Moncada still has to be unblocked by the Office of Foreign Assets Control and declared a free agent by MLB before he is eligible to sign, which could still be months away. Because he is only 19 and has limited experience in the Cuban leagues, Moncada will be subject to the international spending restrictions. The Yankees exceeded their 2014-15 spending pool and will not be able to sign a player for more than $300k during the 2015-16 and 2016-17 signing periods, but if Moncada is declared a free agent by June 15th, he would count towards the 2014-15 signing period and the Yankees would be able to sign him for any amount. Here are some more notes:

  • “Moncada had a great workout, showing his five-tool potential. He is in great shape. Unfortunately, he was not able to hit off live game pitching. We will need to see him off of live pitching to command the top dollars they are looking for,” said one scout to Mayo.
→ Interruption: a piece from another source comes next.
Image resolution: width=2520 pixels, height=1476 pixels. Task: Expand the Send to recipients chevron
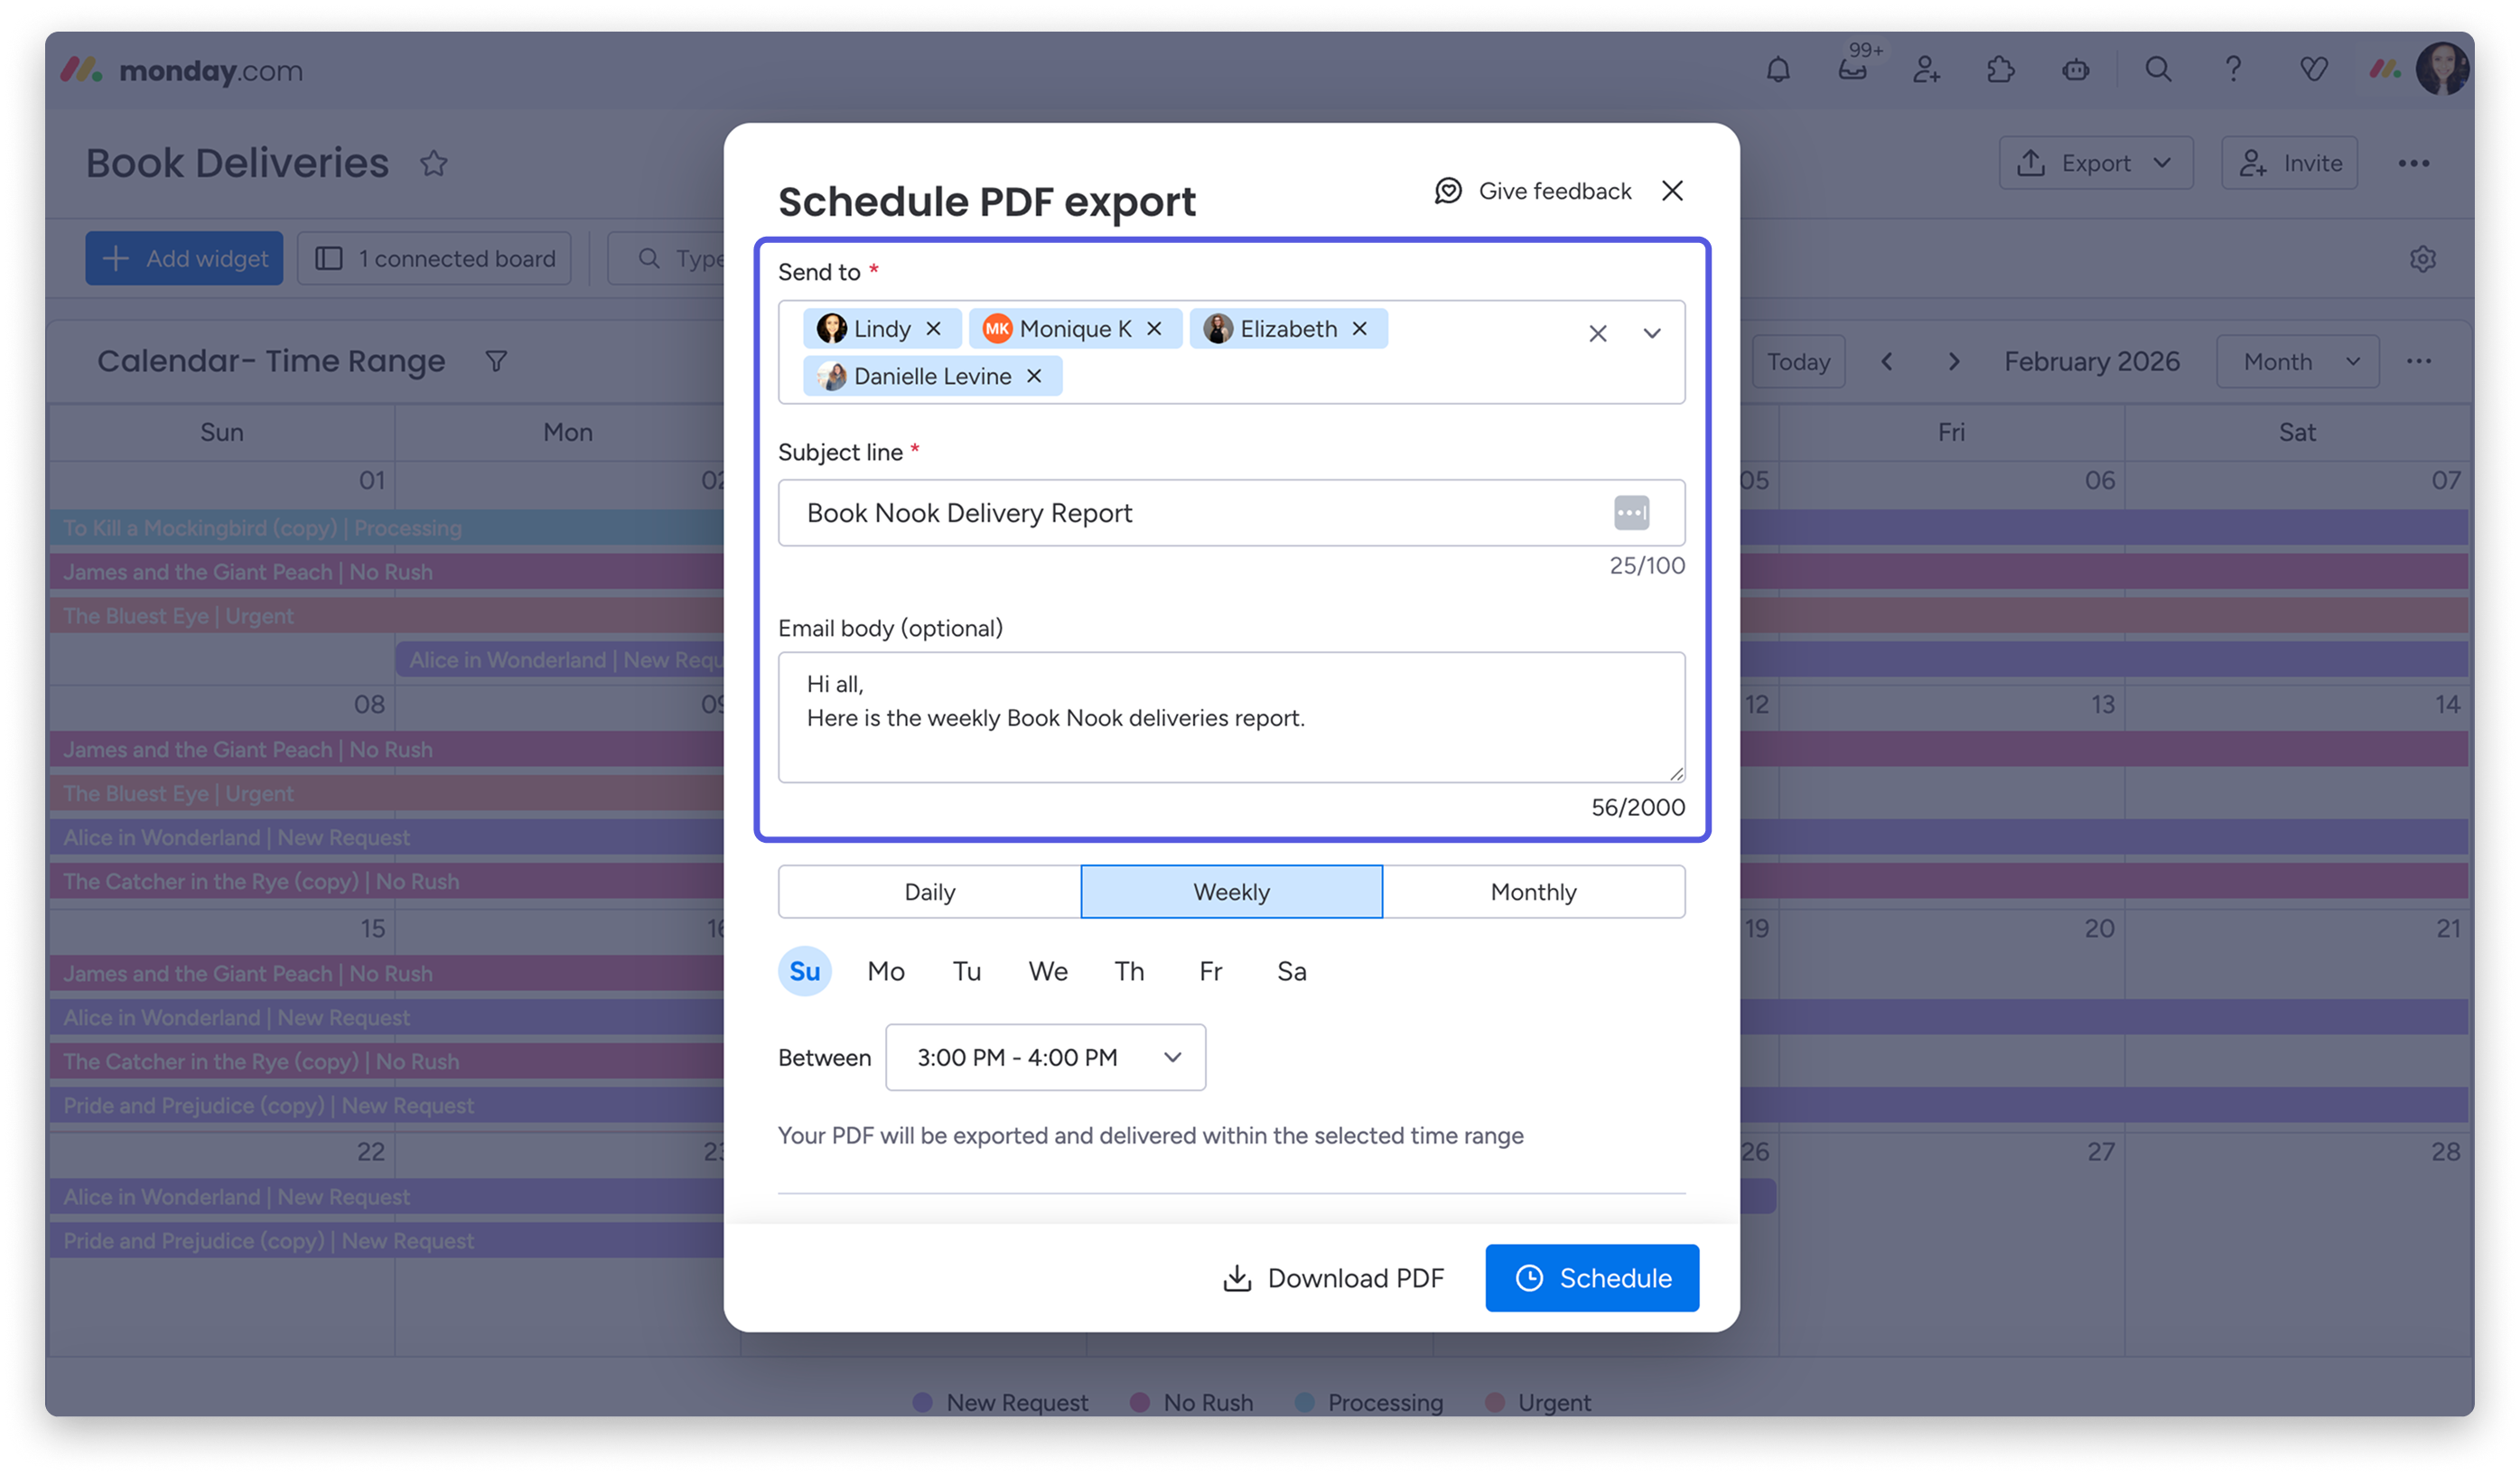[1652, 333]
On the 20-80 scouting scale, Moncada received 60s for his hit, power, and arm tools, a 70 for speed, and 50 for fielding. That’s five average or better tools.
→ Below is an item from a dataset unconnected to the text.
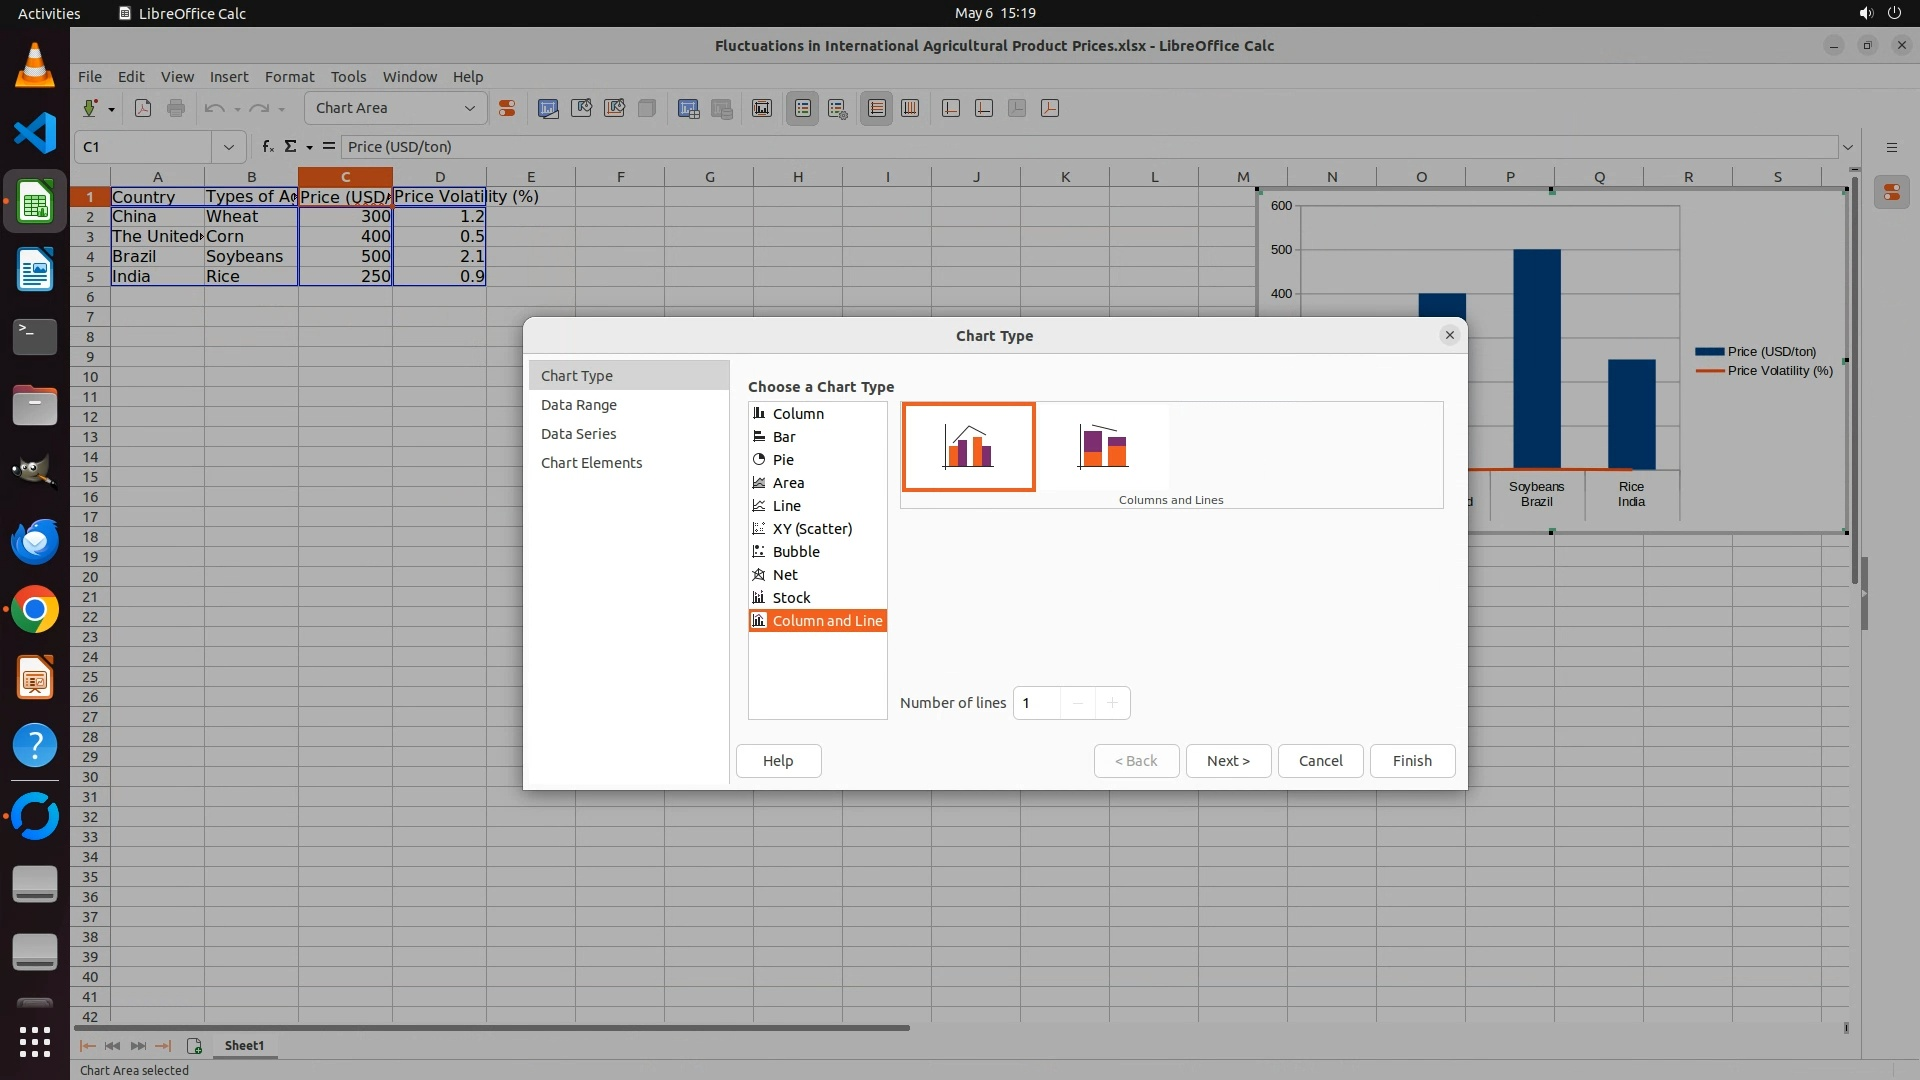The width and height of the screenshot is (1920, 1080).
Task: Open the Format menu
Action: click(289, 77)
  • Moncada is expected to receive a bonus in the $30M to $40M range, according to Jeff Passan. Badler notes Moncada can only sign a minor league contract. Every team would exceed their spending pool with a bonus that size, so when you add in the 100% tax, it’s really a $60M to $80M total investment.
  • In another piece, Badler says the Yankees have an advantage over other clubs because they’ve already exceeded their pool and are subject to bonus restrictions in the future. Other clubs have verbal agreements in place for the 2015-16 signing period worth seven figures, but if they sign Moncada, they would have to renege on those deals because they wouldn’t be allowed to hand out bonuses of more than $300k. Make sense?
  • And finally, Kiley McDaniel has some more information on the showcase and Moncada’s background. Apparently the Cuban government gave him a visa and a passport and allowed him to leave the island, so there’s no crazy defection story. Also, Moncada’s agent is just some random public accountant from Florida, not one of the usual suspects. Make sure you check it out.

Moncada will hold more showcase events in the coming weeks and months — teams want to see him face live pitching — and I’m sure the Yankees will continue to have a “significant” presence at these events. The 100% tax is tough to swallow, but every team is facing that. The playing field in level in that regard. The Yankees are at an advantage because this is a simply bidding war — whoever is willing to spend the most will win, and the Bombers have more money than everyone.

Obviously Moncada presents a very special case, both in terms of his talent and signing situation. This isn’t someone like, say, Rusney Castillo or Yasmany Tomas, a toolsy player who is expected to be more of a solid regular than anything. Moncada is incredibly young and everyone agrees he has star potential. If you’re going to step out of your comfort zone and spend huge money on a Cuban player — something the Yankees have been very hesitant to do since Jose Contreras flopped — this is the type of player you do it for. Everything is lined up for the Yankees to spend big for Moncada and land a potential star. If they’re not going to do it now, then when?